There’s no way on earth you could have paid me to dive the thing.David Lochridge
Referencing Mr Rush, the engineer and submersible pilot for over 30 years told Mr McCallum: “I don’t want to be seen as a tattletale but I’m so worried he kills himself and others in the quest to boost his ego.”
Engineer's damning Titan sub report
One day prior to his dismissal, Mr Lochridge submitted a detailed report to Mr Rush and other executives after studying each major component of the sub. Its contents highlighted several flaws, including that passengers might be endangered when it reached “extreme depths", according to a lawsuit filed that year in a US District Court in Seattle.
“Verbal communication of the key items I have addressed in my attached document have been dismissed on several occasions, so I feel now I must make this report so there is an official record in place,” he wrote at the time, The New Yorker reports. “Until suitable corrective actions are in place and closed out, Cyclops 2 (Titan) should not be manned during any of the upcoming trials.”
OceanGate sued Mr Lochridge that year, accusing him of breaching a non-disclosure agreement, and he filed a counterclaim alleging that he was wrongfully fired for raising questions about testing and safety. The case settled on undisclosed terms several months after it was filed.
'Potential extreme danger'
The engineer’s concerns primarily focused on the company’s decision to rely on sensitive acoustic monitoring — cracking or popping sounds made by the hull under pressure — to detect flaws, rather than a scan of the hull. He said the company told him no equipment existed that could perform such a test on the 12.7 centimetre-thick carbon-fibre hull.
“This was problematic because this type of acoustic analysis would only show when a component is about to fail — often milliseconds before an implosion — and would not detect any existing flaws prior to putting pressure onto the hull,” Mr Lochridge’s counterclaim said.
Further, the craft was designed to reach depths of 4,000 metres, where the Titanic rested. But, according to Mr Lochridge, the passenger viewport was only certified for depths of up to 1,300 metres, and OceanGate would not pay for the manufacturer to build a viewport certified for 4,000 metres.

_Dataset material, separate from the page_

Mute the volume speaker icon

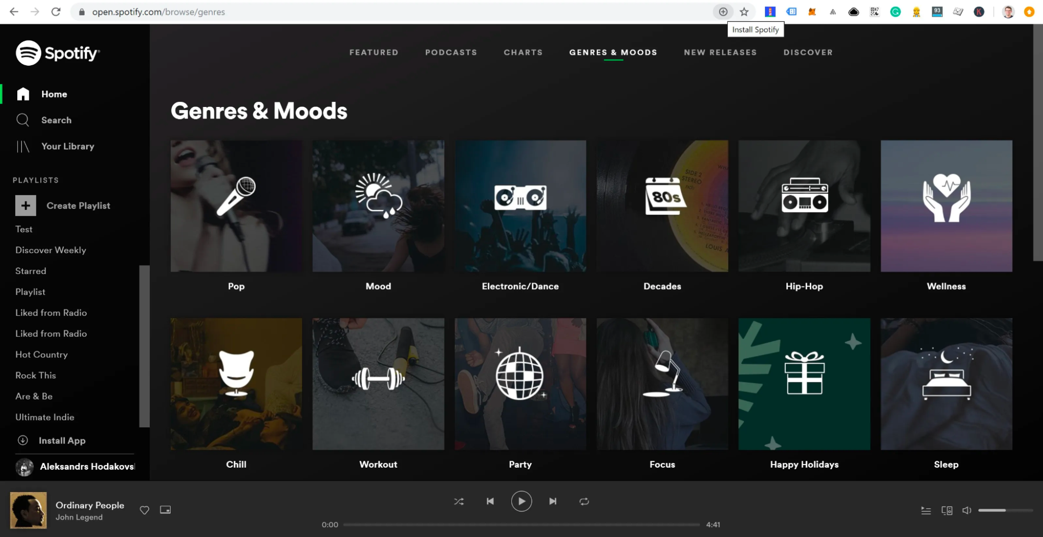[966, 510]
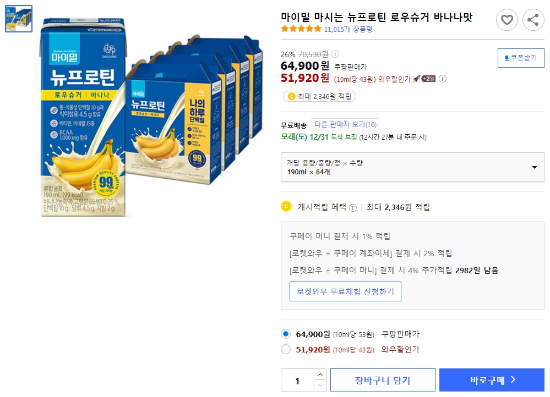This screenshot has width=550, height=397.
Task: Click the rocket icon next to 와우할인가
Action: [x=417, y=79]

OceanGate’s choices would “subject passengers to potential extreme danger in an experimental submersible,” the counterclaim said.
However, the company said in its complaint that Mr Lochridge “is not an engineer and was not hired or asked to perform engineering services on the Titan". He was fired after refusing to accept assurances from OceanGate’s lead engineer the acoustic monitoring and testing protocol was, in fact, better suited to detect any flaws than a scan would be, the complaint said.